Ryzen AI 300 outperforms Intel in AI workloads: AMD

With AI becoming integrated into everyday use, many people are exploring the possibility of running Large Language Models (LLMs) locally on their laptops or desktops. For this purpose, many are using LM Studio, a popular software, based on the llama.cpp project, which has no dependencies and can be accelerated using only the CPU.

Capitalizing on the popularity of LM Studio, AMD showcased performance gains for LLMs using its latest Ryzen AI processors. With the new AMD Ryzen AI 300 Series processors, the company promises state-of-the-art workload acceleration and industry-leading performance in llama.cpp-based applications like LM Studio for x86 laptops.

Performance Comparisons:

For the tokens per second (tk/s) metric, which denotes how quickly an LLM can output tokens (response), Intel Core Ultra 7 and Ryzen AI 9 HX 375 processors were compared. AMD achieves up to 27% faster performance in this comparison. Further, AMD also outperformed the competitor by 3.5x time in time to the first token benchmark.

AMD Ryzen AI processors utilize AMD XDNA 2 architecture-based NPUs for persistent AI tasks like Copilot+ workloads, while relying on the iGPU for on-demand AI tasks. The Ryzen AI 300 Series processors also include a feature called Variable Graphics Memory (VGM), which will utilize the 512 MB block of dedicated allocation for an iGPU plus the second block of memory that is housed in the “shared” portion of system RAM.

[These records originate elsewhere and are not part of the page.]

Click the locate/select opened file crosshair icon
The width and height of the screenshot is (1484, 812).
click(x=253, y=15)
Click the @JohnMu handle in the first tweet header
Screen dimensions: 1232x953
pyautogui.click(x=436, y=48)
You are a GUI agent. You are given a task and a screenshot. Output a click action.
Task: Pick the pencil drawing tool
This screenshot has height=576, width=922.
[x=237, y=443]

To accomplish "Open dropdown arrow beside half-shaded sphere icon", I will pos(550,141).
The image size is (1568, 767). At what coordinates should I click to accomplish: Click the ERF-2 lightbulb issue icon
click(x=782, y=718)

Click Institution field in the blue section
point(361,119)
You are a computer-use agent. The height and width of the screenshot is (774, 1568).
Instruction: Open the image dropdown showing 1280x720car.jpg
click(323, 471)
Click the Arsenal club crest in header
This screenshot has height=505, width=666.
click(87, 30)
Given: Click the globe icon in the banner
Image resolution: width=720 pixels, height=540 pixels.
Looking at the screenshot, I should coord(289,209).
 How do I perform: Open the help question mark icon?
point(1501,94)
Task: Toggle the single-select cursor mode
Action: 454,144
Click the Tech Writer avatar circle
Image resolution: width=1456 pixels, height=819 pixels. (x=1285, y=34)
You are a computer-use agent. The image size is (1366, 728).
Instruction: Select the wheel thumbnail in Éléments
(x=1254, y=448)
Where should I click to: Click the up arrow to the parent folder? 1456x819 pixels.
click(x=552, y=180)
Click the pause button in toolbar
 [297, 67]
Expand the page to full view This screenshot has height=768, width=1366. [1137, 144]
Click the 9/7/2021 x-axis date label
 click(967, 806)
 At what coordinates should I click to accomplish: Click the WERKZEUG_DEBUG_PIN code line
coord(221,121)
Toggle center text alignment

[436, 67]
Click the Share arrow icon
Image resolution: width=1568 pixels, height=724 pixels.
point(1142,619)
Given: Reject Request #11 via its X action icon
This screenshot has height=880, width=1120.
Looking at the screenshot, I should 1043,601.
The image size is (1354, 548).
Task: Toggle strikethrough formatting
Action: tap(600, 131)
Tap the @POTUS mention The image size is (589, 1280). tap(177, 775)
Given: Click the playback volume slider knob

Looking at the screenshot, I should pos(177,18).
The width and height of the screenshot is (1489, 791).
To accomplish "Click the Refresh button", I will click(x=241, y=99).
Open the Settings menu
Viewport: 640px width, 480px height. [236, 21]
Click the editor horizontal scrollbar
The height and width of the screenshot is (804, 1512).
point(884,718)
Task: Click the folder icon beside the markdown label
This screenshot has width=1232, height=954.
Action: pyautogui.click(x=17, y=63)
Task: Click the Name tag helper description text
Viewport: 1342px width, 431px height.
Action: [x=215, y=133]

This combination of iGPU acceleration and VGM offers a significant average performance increase on consumer LLMs based on vendor-agnostic Vulkan API. After turning on VGM (16GB), we saw a further 22% average uplift in performance in Meta Llama 3.2 1b Instruct for a net total of 60% average faster speeds, compared to the CPU, using iGPU acceleration when combined with VGM, said the company.

AMD also outshined Intel’s iGPU performance which used the first-party Intel AI Playground application, showing 8.7% faster performance with Microsoft Phi 3.1 Instruct and 13% faster in Mistral 7b Instruct 0.3.

Regarding the matter, AMD says,

AMD believes in advancing the AI frontier and making AI accessible for everyone. This cannot happen if the latest AI advances are gated behind a very high barrier of technical or coding skill – which is why applications like LM Studio are so important. Apart from being a quick and painless way to deploy LLMs locally, these applications allow users to experience state-of-the-art models pretty much as soon as they launch (assuming the llama.cpp project supports the architecture).

AMD Ryzen AI accelerators offer incredible performance and turning on features like Variable Graphics Memory can offer even better performance for AI use cases. All of this combines to deliver an incredible user experience for language models on an x86 laptop.